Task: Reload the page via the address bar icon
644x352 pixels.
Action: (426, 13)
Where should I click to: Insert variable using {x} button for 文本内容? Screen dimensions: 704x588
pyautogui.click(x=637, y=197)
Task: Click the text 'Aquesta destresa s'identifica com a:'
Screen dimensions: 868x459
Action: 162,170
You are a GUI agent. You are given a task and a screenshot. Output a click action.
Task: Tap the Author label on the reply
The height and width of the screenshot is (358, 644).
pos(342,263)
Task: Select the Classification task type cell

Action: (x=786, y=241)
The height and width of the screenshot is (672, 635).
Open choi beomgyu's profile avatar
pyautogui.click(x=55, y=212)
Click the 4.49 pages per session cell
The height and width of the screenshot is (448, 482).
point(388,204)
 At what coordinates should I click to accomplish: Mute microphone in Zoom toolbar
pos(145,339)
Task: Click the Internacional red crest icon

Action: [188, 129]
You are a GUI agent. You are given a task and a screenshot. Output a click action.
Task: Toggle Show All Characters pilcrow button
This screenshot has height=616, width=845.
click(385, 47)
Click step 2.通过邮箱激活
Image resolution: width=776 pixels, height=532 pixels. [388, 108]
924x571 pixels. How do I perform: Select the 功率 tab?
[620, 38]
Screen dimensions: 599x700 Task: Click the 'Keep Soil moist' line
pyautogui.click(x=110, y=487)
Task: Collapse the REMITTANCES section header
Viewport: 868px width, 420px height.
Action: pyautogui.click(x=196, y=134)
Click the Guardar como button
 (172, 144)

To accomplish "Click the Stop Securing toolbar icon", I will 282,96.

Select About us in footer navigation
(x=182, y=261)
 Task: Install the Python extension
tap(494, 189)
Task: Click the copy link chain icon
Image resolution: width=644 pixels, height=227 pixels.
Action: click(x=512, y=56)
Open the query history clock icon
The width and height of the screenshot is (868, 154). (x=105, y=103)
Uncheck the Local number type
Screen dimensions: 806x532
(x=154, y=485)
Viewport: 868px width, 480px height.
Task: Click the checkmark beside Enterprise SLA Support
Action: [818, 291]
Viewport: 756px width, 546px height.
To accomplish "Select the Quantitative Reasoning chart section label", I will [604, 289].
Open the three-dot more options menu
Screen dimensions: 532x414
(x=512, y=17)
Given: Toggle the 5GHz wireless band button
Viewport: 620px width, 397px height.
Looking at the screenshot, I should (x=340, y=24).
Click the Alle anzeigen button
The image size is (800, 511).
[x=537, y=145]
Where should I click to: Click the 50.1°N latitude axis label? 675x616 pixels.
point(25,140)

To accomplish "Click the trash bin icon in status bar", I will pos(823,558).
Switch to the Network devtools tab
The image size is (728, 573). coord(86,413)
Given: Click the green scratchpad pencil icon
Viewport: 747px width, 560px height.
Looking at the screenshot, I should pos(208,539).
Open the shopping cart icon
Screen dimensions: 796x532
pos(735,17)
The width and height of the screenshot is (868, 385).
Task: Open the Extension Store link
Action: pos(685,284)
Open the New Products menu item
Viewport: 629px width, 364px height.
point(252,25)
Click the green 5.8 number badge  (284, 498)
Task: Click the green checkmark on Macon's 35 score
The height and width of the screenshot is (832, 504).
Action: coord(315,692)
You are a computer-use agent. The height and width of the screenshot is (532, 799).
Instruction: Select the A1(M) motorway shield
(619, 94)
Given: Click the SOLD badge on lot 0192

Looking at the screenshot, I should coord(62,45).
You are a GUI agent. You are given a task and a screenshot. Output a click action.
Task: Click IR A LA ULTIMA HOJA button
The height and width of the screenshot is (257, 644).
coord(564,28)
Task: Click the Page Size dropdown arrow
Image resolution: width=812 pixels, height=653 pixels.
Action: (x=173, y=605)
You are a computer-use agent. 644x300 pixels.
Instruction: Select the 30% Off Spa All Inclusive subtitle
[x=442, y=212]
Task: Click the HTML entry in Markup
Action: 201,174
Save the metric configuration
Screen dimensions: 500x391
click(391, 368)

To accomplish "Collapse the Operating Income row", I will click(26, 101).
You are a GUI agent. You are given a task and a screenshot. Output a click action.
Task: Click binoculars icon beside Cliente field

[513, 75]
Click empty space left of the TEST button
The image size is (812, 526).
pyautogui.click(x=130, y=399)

— Task —
Copy the lines above that hold the word "green".

— Written answer —
Given: Click the green scratchpad pencil icon
Click the green 5.8 number badge  (284, 498)
Task: Click the green checkmark on Macon's 35 score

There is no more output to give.